From 1998 onwards, she was an ensemble member of the Vienna State Opera, where she sang, among others, the "1st Lady" (the Magic Flute), "Musetta" (La Bohème) and "Rosalinde" (Die Fledermaus). Since 2002, she has been a freelance artist. In the 2012/13 academic year, Kaiserfeld took on a singing professorship at the Hochschule für Musik und Theater in Munich.
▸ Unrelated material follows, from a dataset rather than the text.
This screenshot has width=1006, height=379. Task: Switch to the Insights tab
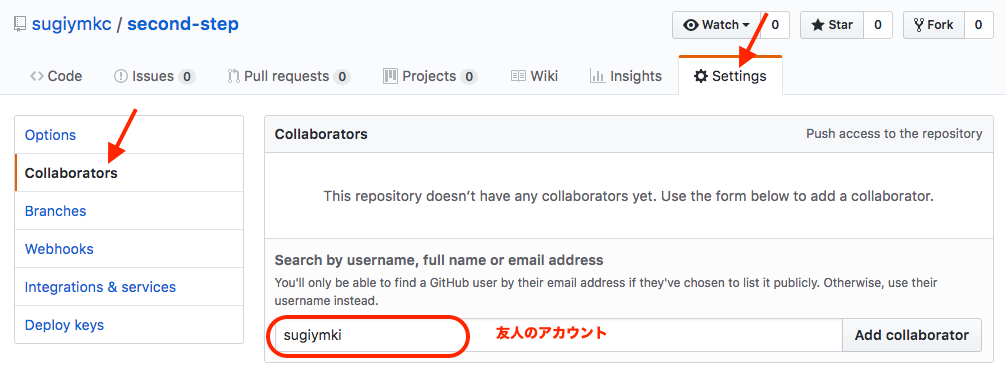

=== International performances ===
In 2001, her first "Queen of the Night" (The Magic Flute) took place in Basel. The critic of the NZZ wrote: ... the fairy tale characters suddenly become human beings. This applies... to the Queen of the Night, who fights as much for her daughter as for her power. Ingrid Kaiserfeld has the vocal range for both, lyrical warmth and coloratura brilliance." She subsequently sang this role also in Frankfurt, at the Mozart Festival La Coruna (May 2003), at the Deutsche Oper Berlin, in Toulouse and the Vienna State Opera, in Lyon and Opera Bastille (both in 2004) and finally in 2005 in a new production under Claudio Abbado in Italy and Germany (Festspielhaus Baden-Baden) and at the Teatro Regio di Torino (2006). This brought Kaiserfeld the attention she needed to establish herself primarily as a Mozart interpreter. This was followed by roles such as "Donna Anna" (Don Giovanni) at the Glyndebourne Opera Festival under Louis Langree and in the Konwitschny production at the Komische Oper Berlin. Quote: "Ingrid Kaiserfeld as 'Donna Anna', a coloratura soprano full of radiant beauty ...a delight to listen to.".
This was followed by "Fauno" (Ascanio in Alba) in Bologna in 2005 and "Vitellia" (La clemenza di Tito) in Caen in 2006, "Konstanze" in (Die Entführung aus dem Serail) at the Maggio Musicale Fiorentino under Zubin Mehta, at the Mozart Festival La Coruna under Jesús López Cobos, at the Frankfurt Opera under J. Jones, at the Bayerische Staatsoper Munich under Daniel Harding, at the Finnish National Opera and Ballet under Ralf Weikert and at the Staatsoper Unter den Linden Berlin under the conduct of Sebastian Weigle. In 2007, she sang her first "Elettra" (Idomeneo) at the Theater an der Wien.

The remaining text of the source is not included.